I have a friend who likes to claim the moral high ground whenever we talk about the Bible.
It doesn't matter if we're talking about something like gay rights, the conquest of Canaan, or nomial covenantism. Whenever the discussion centers on hermeneutics, his conservative views trump my liberal views, because he considers his views to be rooted in Scripture and mine in opposition.
"You can't simply pick and choose which parts of the Bible count," he invariably says in a clear signal that discussion is over. "You have to take the Bible as it is."
And that's that. His views are what the Bible actually teaches, while I'm taking a lazy way out and twisting the Bible around to support my own liberal views.
I've always found that a little insulting, honestly. I didn't just wake up one day and decide that same-sex relationships are morally equivelant to heterosexual relationships, or that God was not in favor of the Canaanite genocide. Anyone who knows me well also knows -- or should know -- that the positions I have came after a long, tough slog.

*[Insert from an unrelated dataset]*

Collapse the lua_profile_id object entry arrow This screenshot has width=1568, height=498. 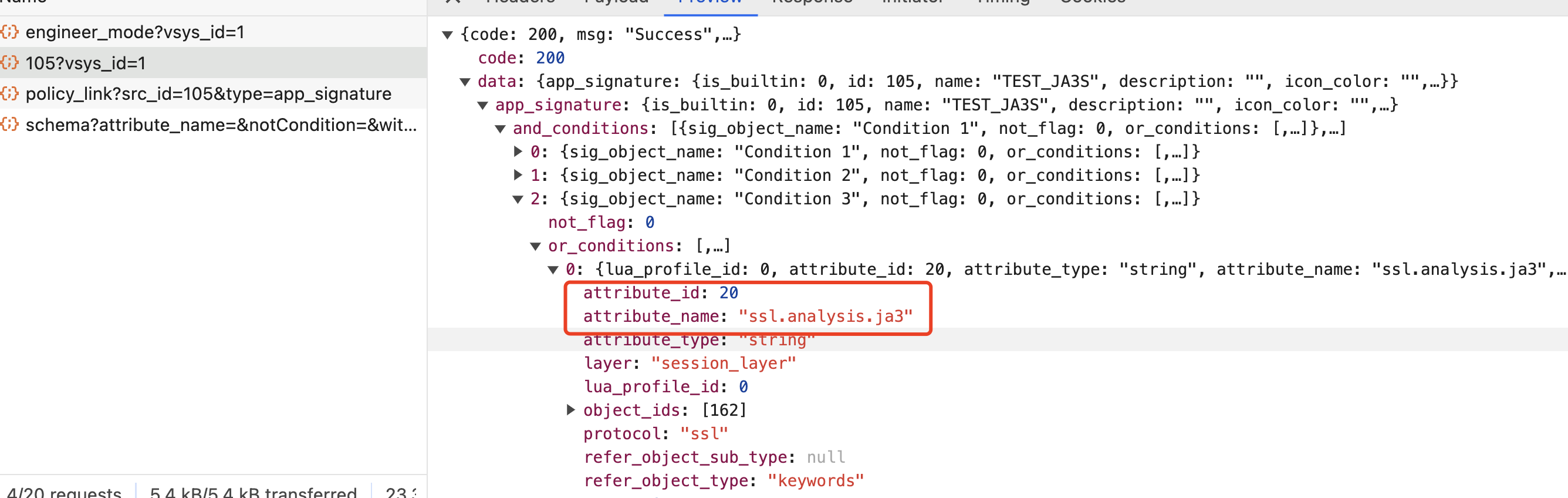[x=553, y=270]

I've spent hours in study and in prayer, wrestling with deep issues like Scriptural inspiration and progressive revelation, socio-historical and literary context, divine justice and authority, the history of Christianity and Judaism, and everything else. And I've had to do a lot of this carefully and slowly precisely because of judgmental reactions like the one my friend keeps having.
If that's the lazy way out, I wonder what it says about people who read two or three verses of Scripture that mandate the death penalty or genocide, and decide "Well, I guess that's OK, then" and never take their inquiry any further, except maybe to rationalize.

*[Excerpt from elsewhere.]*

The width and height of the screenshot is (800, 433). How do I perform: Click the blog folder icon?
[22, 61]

As in politics, too often differences of faith aren't a question of being traditional or nontraditional; it's a case of which tradition we want to follow. The Bible itself expresses a broad range of views that aren't always in accord with one another, and questions of how to interpret it are at least as old as the books of the Bible themselves.
In other words, if you look around, you may find some of the most liberal and progressive ideas are actually pretty old, and hold a place of high esteem in church history.